Domestic investigations will not negate the need for continued international action and engagement to ensure justice and accountability in Sri Lanka, or Sri Lanka’s need to cooperate with the UN, including OISL. The Sri Lankan government has committed to a large number of important reforms in a very short period of time. International expertise and technical assistance could help it to fulfil its reform agenda, particularly where truth seeking, reparation and justice are concerned. The OISL should be viewed as a resource. The UN’s offers of technical assistance also provide an opportunity for more effective international cooperation. The adversarial relationship promoted by Sri Lanka’s former leadership vis-à-vis the United Nations was unhealthy and unproductive. The Sri Lankan government has now vowed to “prioritize” its engagement with OHCHR. Amnesty International cannot stress enough the need for a thorough accounting and justice for the victims of violations and abuses and their families.

* * * * * * * * *

Please list every acronym that appears in the passage on Sri Lanka. The entries after the passage on Sri Lanka are separate material.

* * * * * * * * *

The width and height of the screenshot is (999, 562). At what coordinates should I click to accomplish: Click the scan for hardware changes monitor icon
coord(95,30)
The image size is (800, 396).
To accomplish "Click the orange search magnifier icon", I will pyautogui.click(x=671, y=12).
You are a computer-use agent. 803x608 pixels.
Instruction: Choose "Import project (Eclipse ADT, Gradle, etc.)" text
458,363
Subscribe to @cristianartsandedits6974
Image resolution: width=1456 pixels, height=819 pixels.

* * * * * * * * *

• COMPLETE ANSWER: UN, OISL, OHCHR